Prompt = Read through the listing below and return only the lines containing "This".

Records supplied =
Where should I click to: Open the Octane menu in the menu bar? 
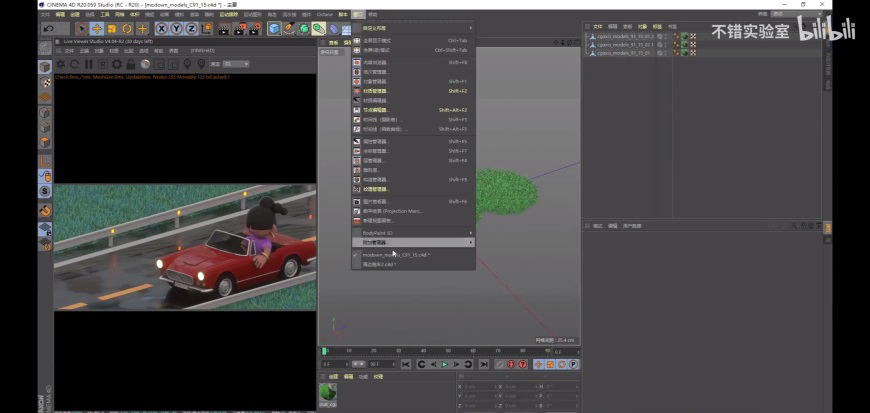323,15
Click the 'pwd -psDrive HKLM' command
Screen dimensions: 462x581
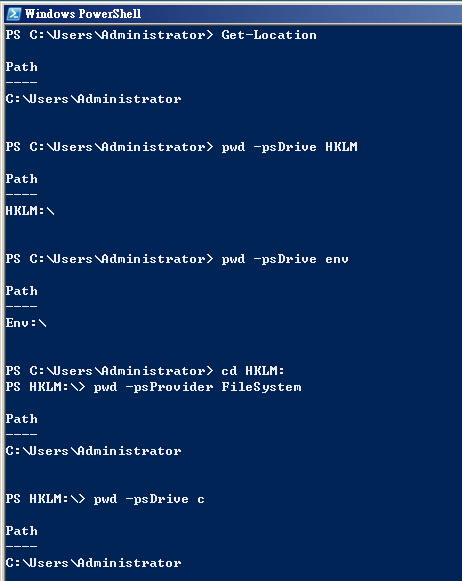(x=289, y=147)
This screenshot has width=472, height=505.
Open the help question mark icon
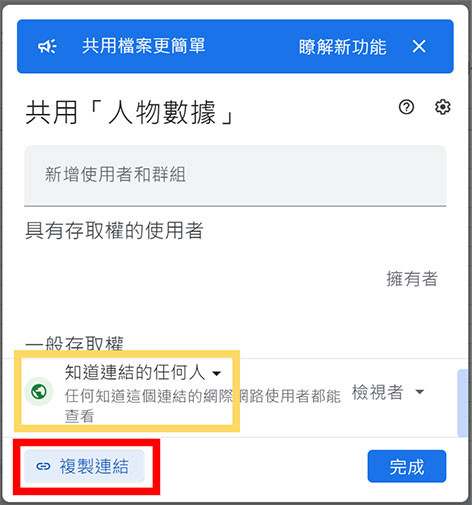click(406, 107)
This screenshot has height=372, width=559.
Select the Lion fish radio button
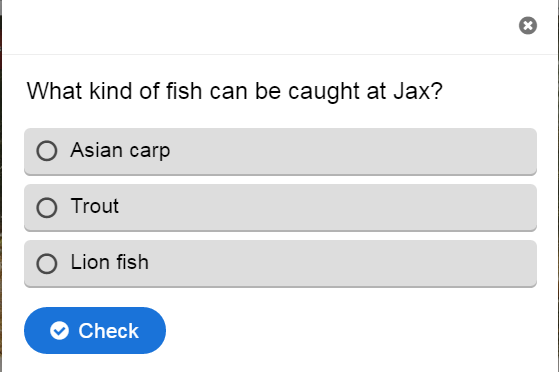pyautogui.click(x=47, y=264)
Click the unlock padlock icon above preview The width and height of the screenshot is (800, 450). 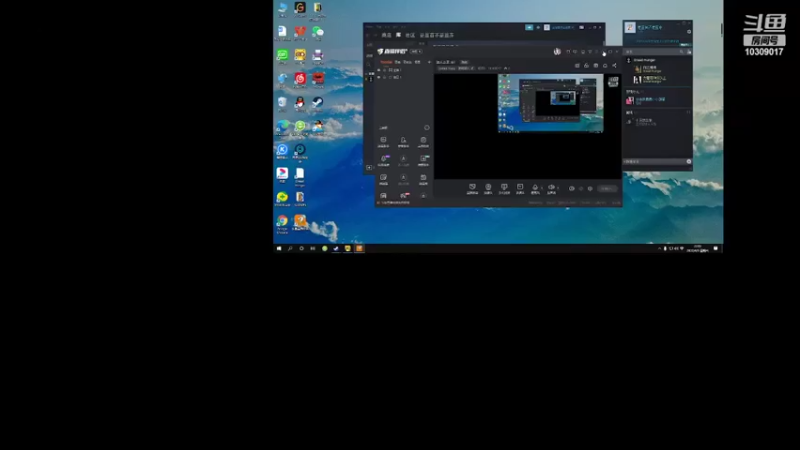586,65
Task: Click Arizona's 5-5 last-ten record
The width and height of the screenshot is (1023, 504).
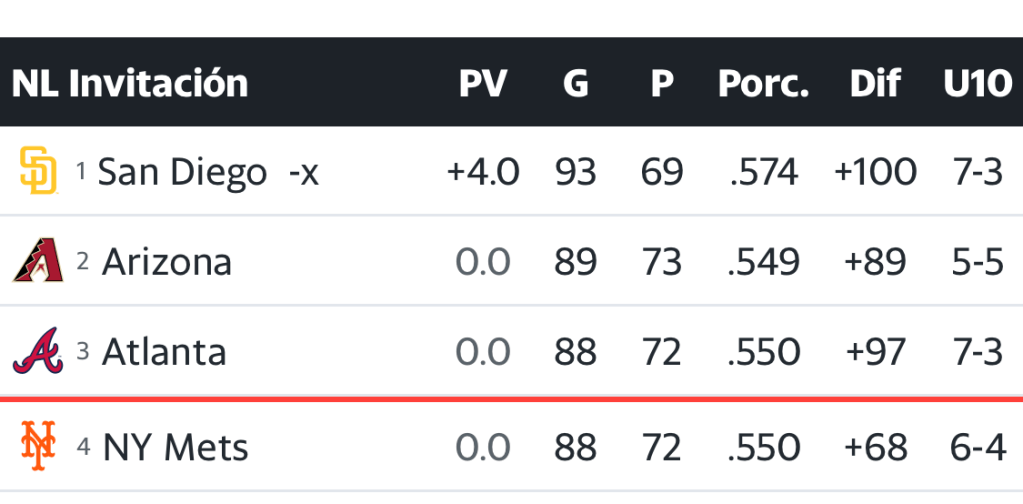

Output below =
This screenshot has width=472, height=505.
This screenshot has height=372, width=559.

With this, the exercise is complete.